What to work on =>
Could you print every record below exactly as it appears?

Information shown =>
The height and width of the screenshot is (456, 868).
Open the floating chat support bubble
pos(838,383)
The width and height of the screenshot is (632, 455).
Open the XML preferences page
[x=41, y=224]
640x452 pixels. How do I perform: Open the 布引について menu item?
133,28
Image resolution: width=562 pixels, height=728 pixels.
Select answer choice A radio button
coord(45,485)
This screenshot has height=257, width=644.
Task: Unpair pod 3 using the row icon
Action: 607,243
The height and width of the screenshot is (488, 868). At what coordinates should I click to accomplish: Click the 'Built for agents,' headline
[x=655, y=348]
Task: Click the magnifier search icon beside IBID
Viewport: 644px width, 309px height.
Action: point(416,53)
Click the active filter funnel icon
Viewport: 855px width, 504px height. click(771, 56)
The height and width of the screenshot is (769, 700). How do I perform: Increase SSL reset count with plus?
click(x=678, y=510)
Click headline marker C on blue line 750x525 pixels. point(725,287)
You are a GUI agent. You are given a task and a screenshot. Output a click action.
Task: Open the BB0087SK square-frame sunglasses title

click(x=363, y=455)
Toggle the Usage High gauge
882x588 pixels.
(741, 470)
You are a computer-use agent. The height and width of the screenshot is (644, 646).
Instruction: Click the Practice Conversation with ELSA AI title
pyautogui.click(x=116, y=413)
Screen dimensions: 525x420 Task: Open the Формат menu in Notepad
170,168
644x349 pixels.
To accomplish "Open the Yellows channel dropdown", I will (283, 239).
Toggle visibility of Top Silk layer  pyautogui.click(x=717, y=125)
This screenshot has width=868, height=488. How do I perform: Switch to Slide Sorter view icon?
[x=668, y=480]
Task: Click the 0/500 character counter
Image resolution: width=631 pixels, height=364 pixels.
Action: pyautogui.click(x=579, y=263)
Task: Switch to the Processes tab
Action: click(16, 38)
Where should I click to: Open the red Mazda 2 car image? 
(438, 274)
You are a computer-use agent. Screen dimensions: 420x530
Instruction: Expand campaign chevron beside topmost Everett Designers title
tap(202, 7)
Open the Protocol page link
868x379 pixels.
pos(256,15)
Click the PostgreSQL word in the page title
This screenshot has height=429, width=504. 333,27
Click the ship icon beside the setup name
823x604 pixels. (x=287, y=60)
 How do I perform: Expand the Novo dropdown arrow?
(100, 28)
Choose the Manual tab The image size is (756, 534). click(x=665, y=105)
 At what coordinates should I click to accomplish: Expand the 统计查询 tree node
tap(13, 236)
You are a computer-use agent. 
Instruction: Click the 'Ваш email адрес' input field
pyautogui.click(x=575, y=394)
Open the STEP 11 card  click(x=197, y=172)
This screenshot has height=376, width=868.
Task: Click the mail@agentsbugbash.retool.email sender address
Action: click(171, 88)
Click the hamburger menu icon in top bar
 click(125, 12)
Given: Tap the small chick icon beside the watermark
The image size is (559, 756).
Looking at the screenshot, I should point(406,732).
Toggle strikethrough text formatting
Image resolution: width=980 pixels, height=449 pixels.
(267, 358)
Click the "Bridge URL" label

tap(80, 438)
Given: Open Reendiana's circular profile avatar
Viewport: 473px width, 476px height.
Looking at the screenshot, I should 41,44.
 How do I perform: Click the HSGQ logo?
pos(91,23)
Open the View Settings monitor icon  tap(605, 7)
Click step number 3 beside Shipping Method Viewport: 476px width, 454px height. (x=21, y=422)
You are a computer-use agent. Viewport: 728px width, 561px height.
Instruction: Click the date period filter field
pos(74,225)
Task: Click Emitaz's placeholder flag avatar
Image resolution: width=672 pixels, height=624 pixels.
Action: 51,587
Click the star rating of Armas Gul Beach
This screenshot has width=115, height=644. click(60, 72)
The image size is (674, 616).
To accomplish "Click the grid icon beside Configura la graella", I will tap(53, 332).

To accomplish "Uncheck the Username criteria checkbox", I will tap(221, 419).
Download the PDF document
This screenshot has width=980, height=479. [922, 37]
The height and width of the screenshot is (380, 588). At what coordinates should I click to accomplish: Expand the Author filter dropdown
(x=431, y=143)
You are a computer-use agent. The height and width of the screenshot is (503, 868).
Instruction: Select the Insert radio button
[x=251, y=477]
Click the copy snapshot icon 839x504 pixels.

Answer to the exercise =>
The height and width of the screenshot is (456, 868).
Open the floating chat support bubble
pos(838,383)
The width and height of the screenshot is (632, 455).
Open the XML preferences page
[x=41, y=224]
640x452 pixels. How do I perform: Open the 布引について menu item?
133,28
Image resolution: width=562 pixels, height=728 pixels.
Select answer choice A radio button
coord(45,485)
This screenshot has height=257, width=644.
Task: Unpair pod 3 using the row icon
Action: 607,243
The height and width of the screenshot is (488, 868). At what coordinates should I click to accomplish: Click the 'Built for agents,' headline
[x=655, y=348]
Task: Click the magnifier search icon beside IBID
Viewport: 644px width, 309px height.
Action: point(416,53)
Click the active filter funnel icon
Viewport: 855px width, 504px height. click(771, 56)
The height and width of the screenshot is (769, 700). How do I perform: Increase SSL reset count with plus?
click(x=678, y=510)
Click headline marker C on blue line 750x525 pixels. point(725,287)
You are a GUI agent. You are given a task and a screenshot. Output a click action.
Task: Open the BB0087SK square-frame sunglasses title

click(x=363, y=455)
Toggle the Usage High gauge
882x588 pixels.
(741, 470)
You are a computer-use agent. The height and width of the screenshot is (644, 646).
Instruction: Click the Practice Conversation with ELSA AI title
pyautogui.click(x=116, y=413)
Screen dimensions: 525x420 Task: Open the Формат menu in Notepad
170,168
644x349 pixels.
To accomplish "Open the Yellows channel dropdown", I will (283, 239).
Toggle visibility of Top Silk layer  pyautogui.click(x=717, y=125)
This screenshot has width=868, height=488. How do I perform: Switch to Slide Sorter view icon?
[x=668, y=480]
Task: Click the 0/500 character counter
Image resolution: width=631 pixels, height=364 pixels.
Action: pyautogui.click(x=579, y=263)
Task: Switch to the Processes tab
Action: click(16, 38)
Where should I click to: Open the red Mazda 2 car image? 
(438, 274)
You are a computer-use agent. Screen dimensions: 420x530
Instruction: Expand campaign chevron beside topmost Everett Designers title
tap(202, 7)
Open the Protocol page link
868x379 pixels.
pos(256,15)
Click the PostgreSQL word in the page title
This screenshot has height=429, width=504. 333,27
Click the ship icon beside the setup name
823x604 pixels. (x=287, y=60)
 How do I perform: Expand the Novo dropdown arrow?
(100, 28)
Choose the Manual tab The image size is (756, 534). click(x=665, y=105)
 At what coordinates should I click to accomplish: Expand the 统计查询 tree node
tap(13, 236)
You are a computer-use agent. 
Instruction: Click the 'Ваш email адрес' input field
pyautogui.click(x=575, y=394)
Open the STEP 11 card  click(x=197, y=172)
This screenshot has height=376, width=868.
Task: Click the mail@agentsbugbash.retool.email sender address
Action: click(171, 88)
Click the hamburger menu icon in top bar
 click(125, 12)
Given: Tap the small chick icon beside the watermark
The image size is (559, 756).
Looking at the screenshot, I should point(406,732).
Toggle strikethrough text formatting
Image resolution: width=980 pixels, height=449 pixels.
(267, 358)
Click the "Bridge URL" label

tap(80, 438)
Given: Open Reendiana's circular profile avatar
Viewport: 473px width, 476px height.
Looking at the screenshot, I should 41,44.
 How do I perform: Click the HSGQ logo?
pos(91,23)
Open the View Settings monitor icon  tap(605, 7)
Click step number 3 beside Shipping Method Viewport: 476px width, 454px height. (x=21, y=422)
You are a computer-use agent. Viewport: 728px width, 561px height.
Instruction: Click the date period filter field
pos(74,225)
Task: Click Emitaz's placeholder flag avatar
Image resolution: width=672 pixels, height=624 pixels.
Action: 51,587
Click the star rating of Armas Gul Beach
This screenshot has width=115, height=644. click(60, 72)
The image size is (674, 616).
To accomplish "Click the grid icon beside Configura la graella", I will tap(53, 332).

To accomplish "Uncheck the Username criteria checkbox", I will tap(221, 419).
Download the PDF document
This screenshot has width=980, height=479. [922, 37]
The height and width of the screenshot is (380, 588). At what coordinates should I click to accomplish: Expand the Author filter dropdown
(x=431, y=143)
You are a computer-use agent. The height and width of the screenshot is (503, 868).
Instruction: Select the Insert radio button
[x=251, y=477]
Click the copy snapshot icon 839x504 pixels.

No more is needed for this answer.